Available parser selection modes include:

parse-as-statements: Text contains only statements (e.g. inside function, always, ...)
parse-as-expression: Text occurs inside an expression.
parse-as-module-body: Text occurs inside a module definition.
parse-as-class-body: Text occurs inside a class definition.
parse-as-package-body: Text occurs inside a package definition.

Token Stream

The lexer partitions a text buffer into a sequence of tokens with annotations (token stream). verilog_syntax --printtokens shows the tokens that feeds into the parser, and --printrawtokens to shows all tokens including whitespaces, comments, and attributes.

For example, the following code:

// This is module foo.
module foo(input a, b, output z);
endmodule : foo

produces the following tokens (shown using --printrawtokens):

All lexed tokens:
All lexed tokens:
(#"// end of line comment" @0-22: "// This is module foo.")
(#"<<\\n>>" @22-23: "
")
(#"module" @23-29: "module")
(#"<<space>>" @29-30: " ")
(#SymbolIdentifier @30-33: "foo")
(#'(' @33-34: "(")
(#"input" @34-39: "input")
(#"<<space>>" @39-40: " ")
(#SymbolIdentifier @40-41: "a")
(#',' @41-42: ",")
(#"<<space>>" @42-43: " ")
(#SymbolIdentifier @43-44: "b")
(#',' @44-45: ",")
(#"<<space>>" @45-46: " ")
(#"output" @46-52: "output")
(#"<<space>>" @52-53: " ")
(#SymbolIdentifier @53-54: "z")
(#')' @54-55: ")")
(#';' @55-56: ";")
(#"<<\\n>>" @56-57: "
")
(#"endmodule" @57-66: "endmodule")
(#"<<space>>" @66-67: " ")
(#':' @67-68: ":")
(#"<<space>>" @68-69: " ")
(#SymbolIdentifier @69-72: "foo")
(#"<<\\n>>" @72-73: "
")
(#"<<\\n>>" @73-74: "
")
(#$end @74-74: "")

The token names (after #) correspond to description strings in the yacc grammar file; keywords are shown the same as the text they match. Byte offsets are shown as the range that follows '@'. The raw, unfiltered token stream is lossless with respect to the original input text.

Concrete Syntax Tree

The parser produces a concrete syntax tree (CST), which can be diagnosed with verilog_syntax --printtree.

For example, the following code (same as above):

// This is module foo.
module foo(input a, b, output z);
endmodule : foo

produces this CST (rendered by verilog_syntax --printtree):

Parse Tree:
Node (tag: kDescriptionList) {
  Node (tag: kModuleDeclaration) {
    Node (tag: kModuleHeader) {
      (#"module" @23-29: "module")
      (#SymbolIdentifier @30-33: "foo")
      Node (tag: kParenGroup) {
        (#'(' @33-34: "(")
        Node (tag: kPortDeclarationList) {
          Node (tag: kPortDeclaration) {
            (#"input" @34-39: "input")
            Node (tag: kDataType) {
            }
            Node (tag: kUnqualifiedId) {
              (#SymbolIdentifier @40-41: "a")
            }
            Node (tag: kUnpackedDimensions) {
            }
          }
          (#',' @41-42: ",")
          Node (tag: kPort) {
            Node (tag: kPortReference) {
              Node (tag: kUnqualifiedId) {
                (#SymbolIdentifier @43-44: "b")
              }
            }
          }
          (#',' @44-45: ",")
          Node (tag: kPortDeclaration) {
            (#"output" @46-52: "output")

####

▶ SET OF TASKS:
1 – Retype the Verilog parser notes between "parse-as-expression: Text occurs" and "comments, and attributes.", inclusive.
2 – In the Verilog parser notes, what does the range that follows '@' in each token show?
3 – Carry on the Verilog parser notes from their last line.

▶ PROVIDED MATERIAL:
####

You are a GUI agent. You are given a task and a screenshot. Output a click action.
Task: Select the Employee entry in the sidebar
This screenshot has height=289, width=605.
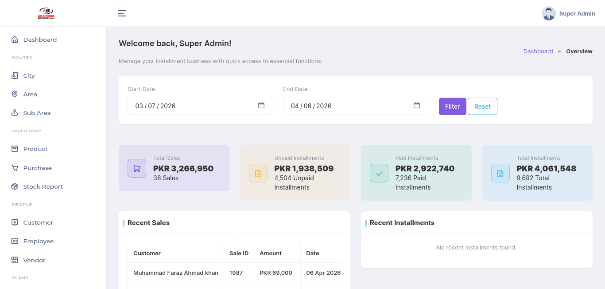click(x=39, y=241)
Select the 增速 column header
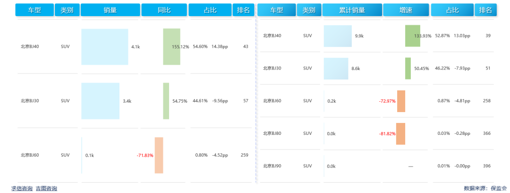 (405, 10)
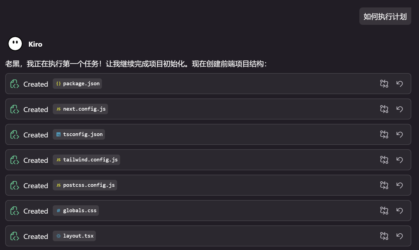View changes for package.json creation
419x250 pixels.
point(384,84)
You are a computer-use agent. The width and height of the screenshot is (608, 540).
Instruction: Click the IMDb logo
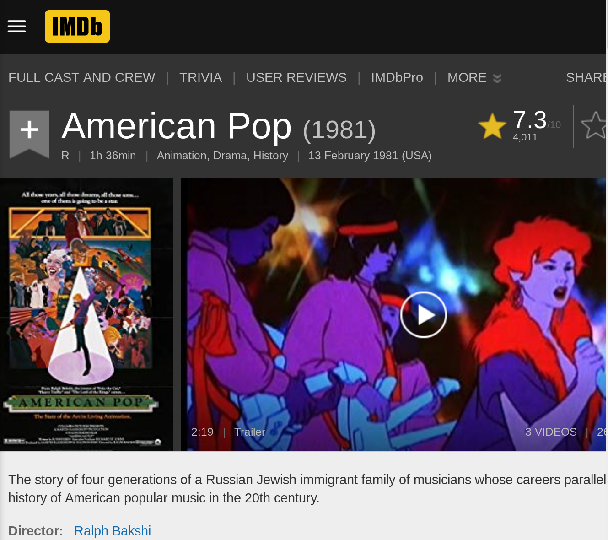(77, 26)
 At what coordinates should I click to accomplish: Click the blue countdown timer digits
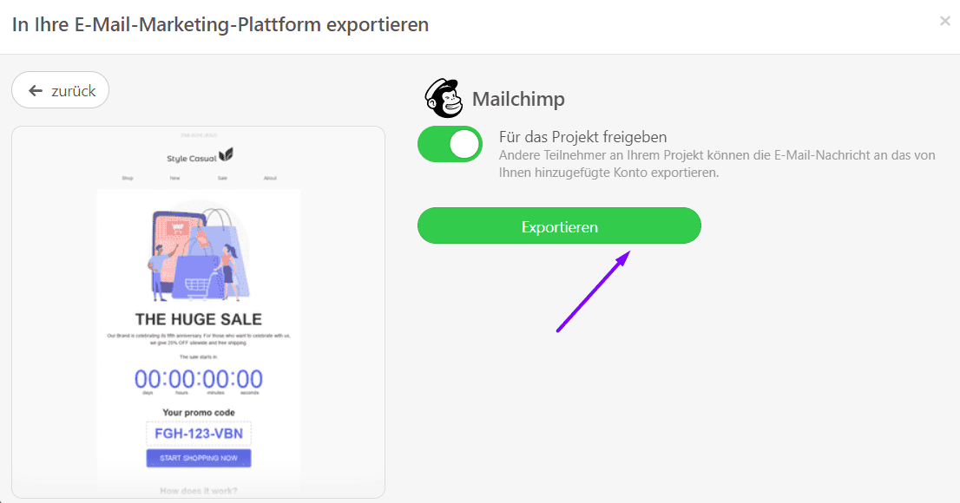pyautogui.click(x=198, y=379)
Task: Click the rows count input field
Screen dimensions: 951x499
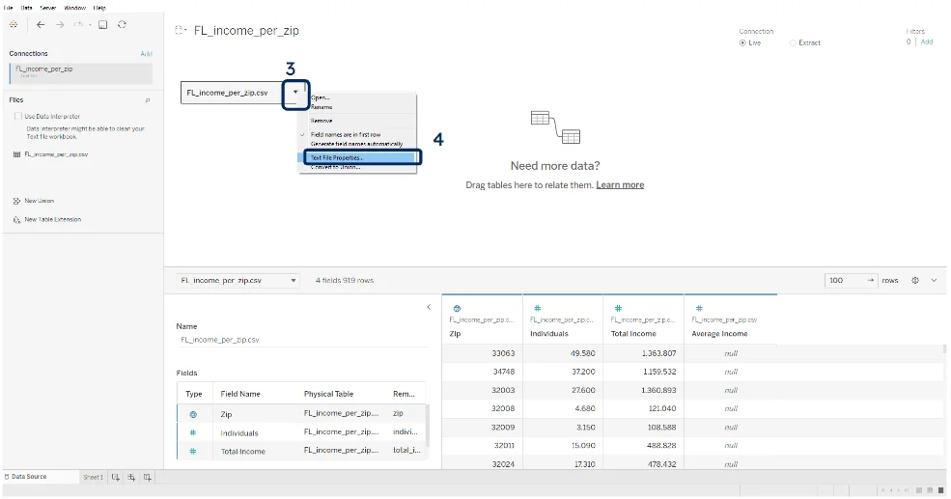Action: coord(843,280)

####

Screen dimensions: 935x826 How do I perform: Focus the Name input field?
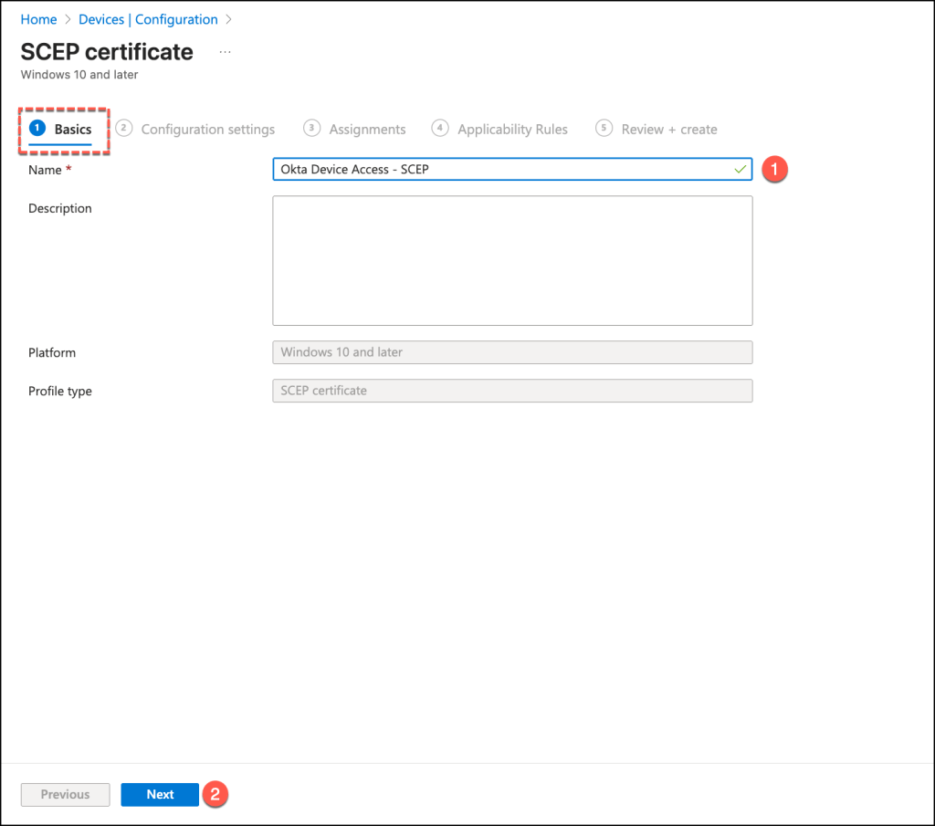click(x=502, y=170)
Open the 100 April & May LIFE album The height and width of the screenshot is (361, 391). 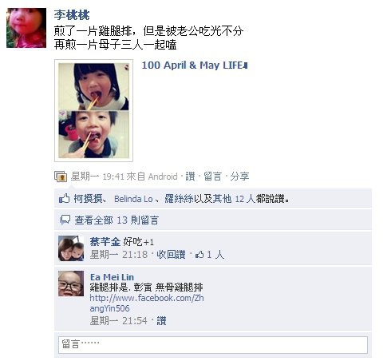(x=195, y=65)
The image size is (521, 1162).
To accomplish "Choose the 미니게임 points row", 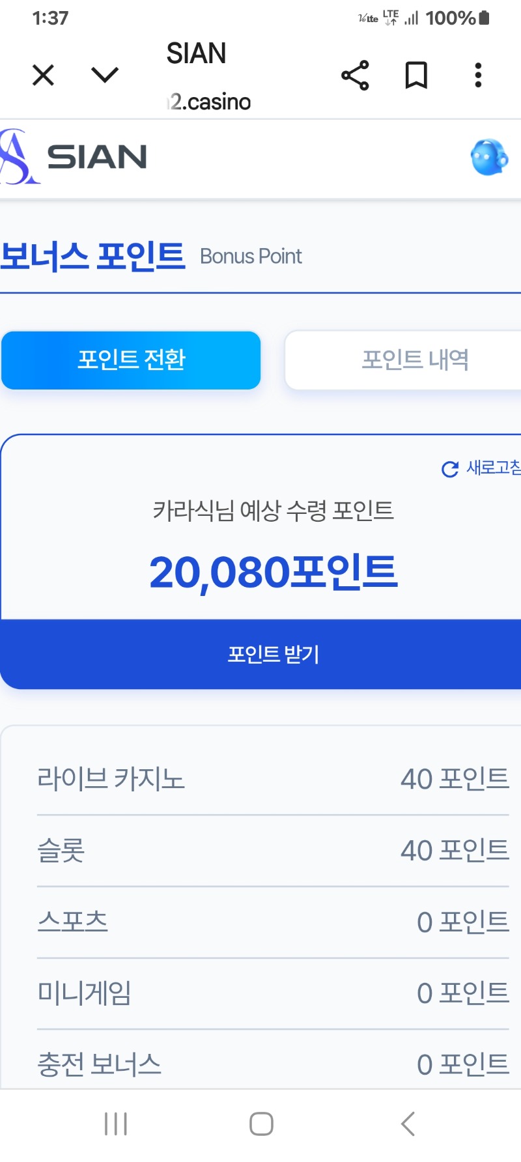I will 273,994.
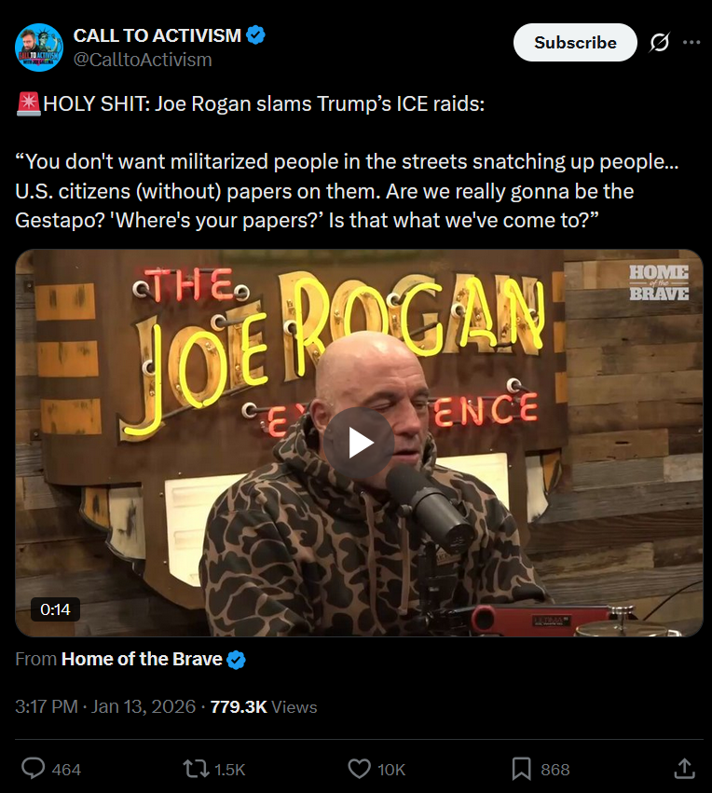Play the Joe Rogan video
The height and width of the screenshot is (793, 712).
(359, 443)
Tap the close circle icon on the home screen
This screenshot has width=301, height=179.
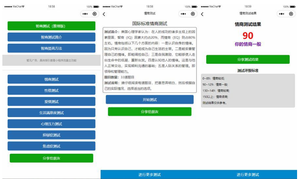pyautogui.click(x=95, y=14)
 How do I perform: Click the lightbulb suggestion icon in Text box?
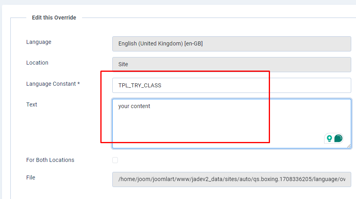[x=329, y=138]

####

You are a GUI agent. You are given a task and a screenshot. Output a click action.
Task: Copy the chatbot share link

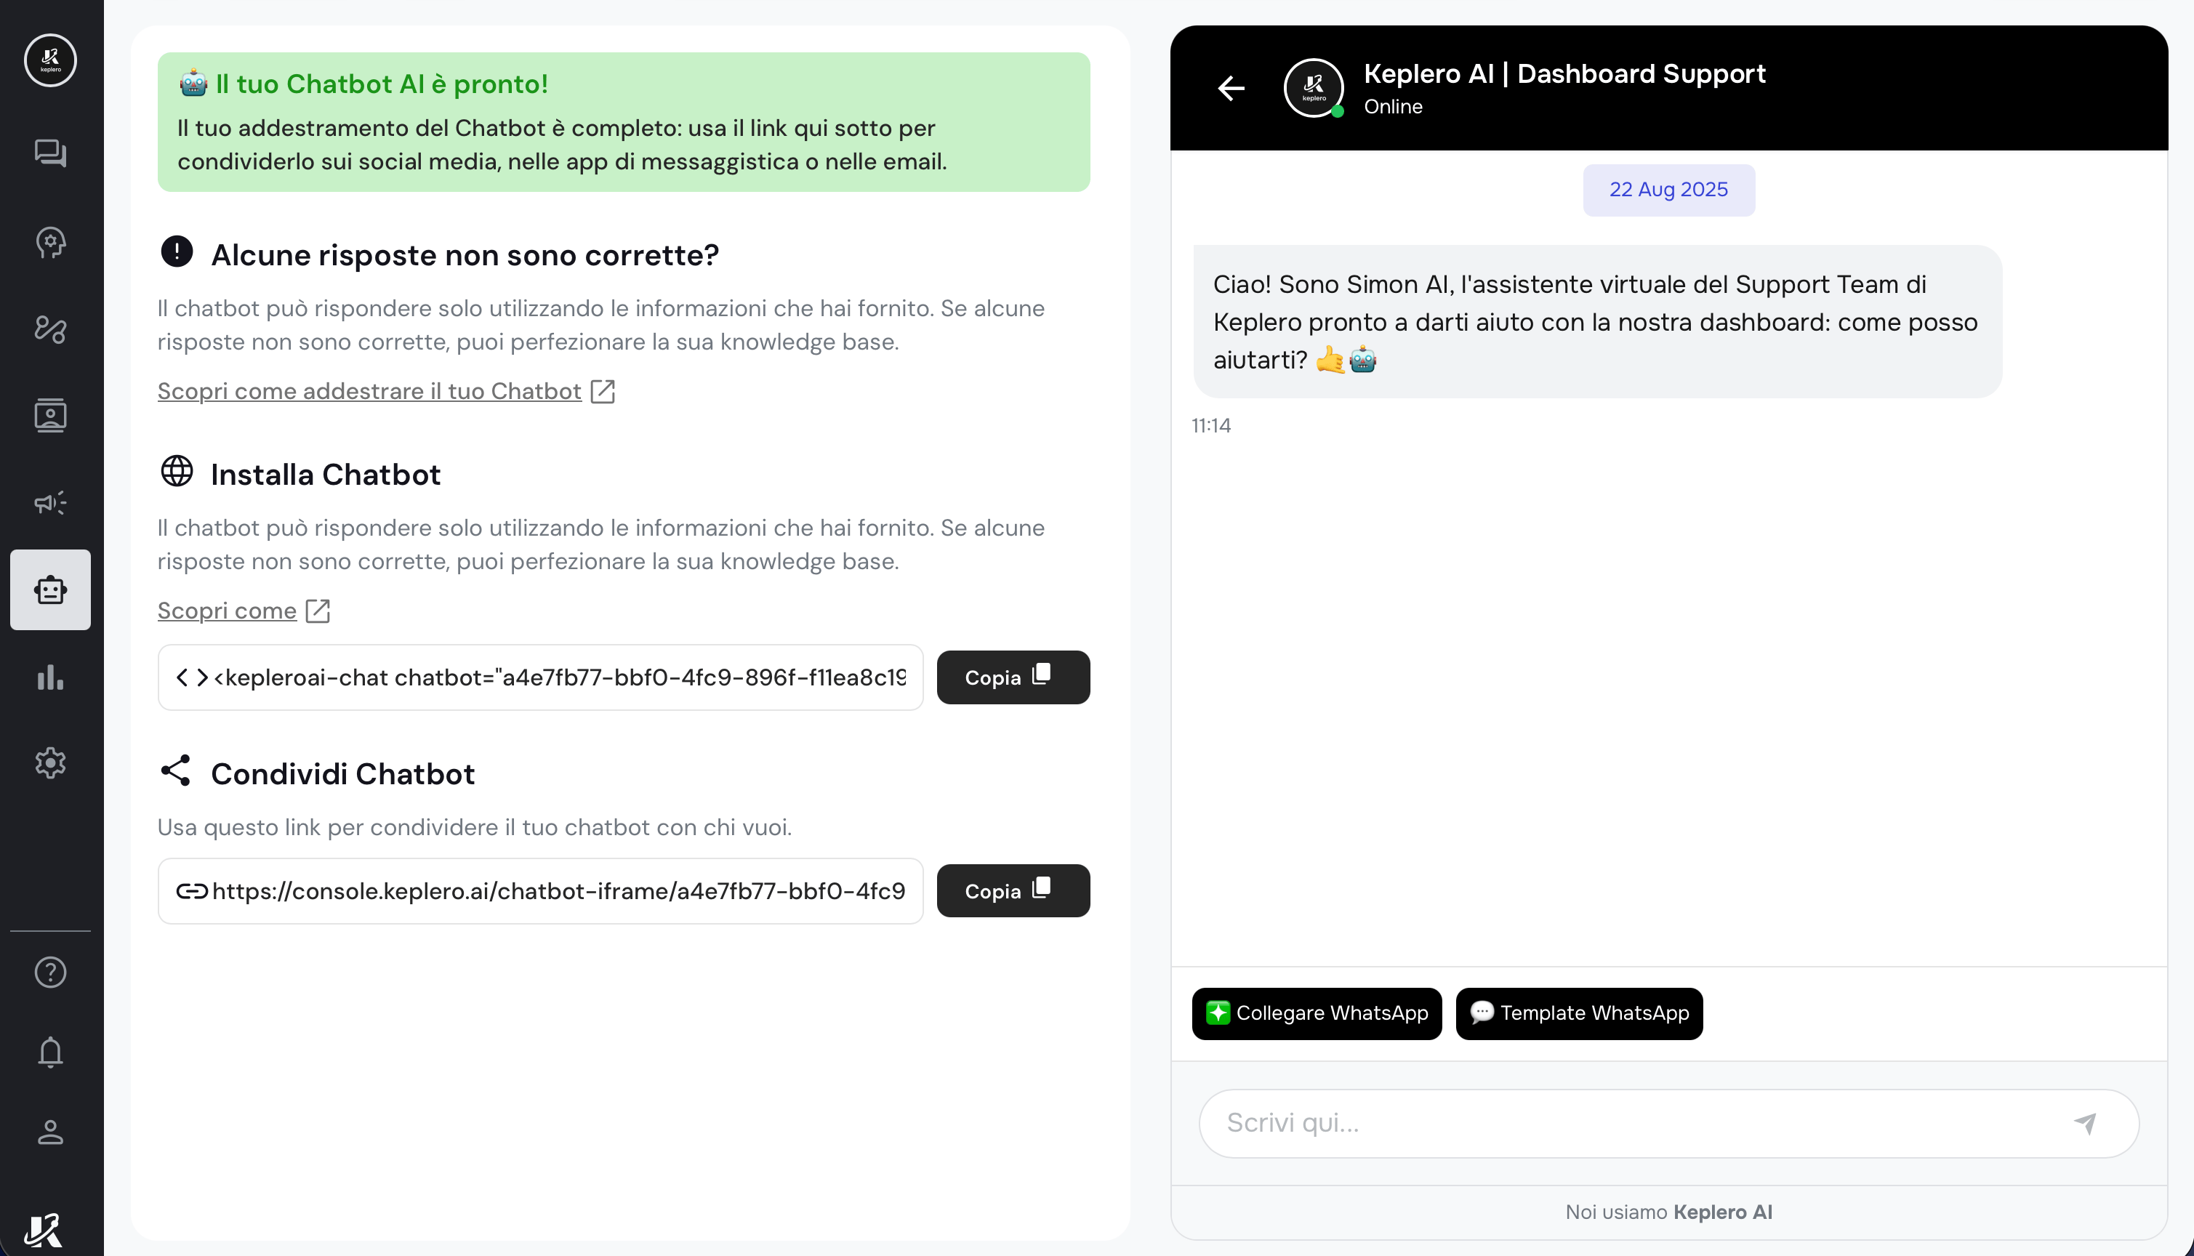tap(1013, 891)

####

▶ ANSWER SET:
1 –
parse-as-expression: Text occurs inside an expression.
parse-as-module-body: Text occurs inside a module definition.
parse-as-class-body: Text occurs inside a class definition.
parse-as-package-body: Text occurs inside a package definition.

Token Stream

The lexer partitions a text buffer into a sequence of tokens with annotations (token stream). verilog_syntax --printtokens shows the tokens that feeds into the parser, and --printrawtokens to shows all tokens including whitespaces, comments, and attributes.

2 – Byte offsets.

3 –
            Node (tag: kDataType) {
            }
            Node (tag: kUnqualifiedId) {
              (#SymbolIdentifier @53-54: "z")
            }
            Node (tag: kUnpackedDimensions) {
            }
          }
        }
        (#')' @54-55: ")")
      }
      (#';' @55-56: ";")
    }
    (#"endmodule" @57-66: "endmodule")
    Node (tag: kLabel) {
      (#':' @67-68: ":")
      (#SymbolIdentifier @69-72: "foo")
    }
  }
}

Nodes of the CST may link to other nodes or leaves (which contain tokens). The nodes are tagged with language-specific enumerations. Each leaf encapsulates a token and is shown with its corresponding byte-offsets in the original text (as @left-right). Null nodes are not shown.

The exact structure of the SystemVerilog CST is fragile, and should not be considered stable; at any time, node enumerations can be created or removed, and subtree structures can be re-shaped. In the above example, kModuleHeader is an implementation detail of a module definition's composition, and doesn't map directly to a named grammar construct in the SV-LRM. The verilog/CST library provides functions that abstract away internal structure.

Abstract Syntax Tree

An abstract syntax tree (AST) does not exist yet, but is planned.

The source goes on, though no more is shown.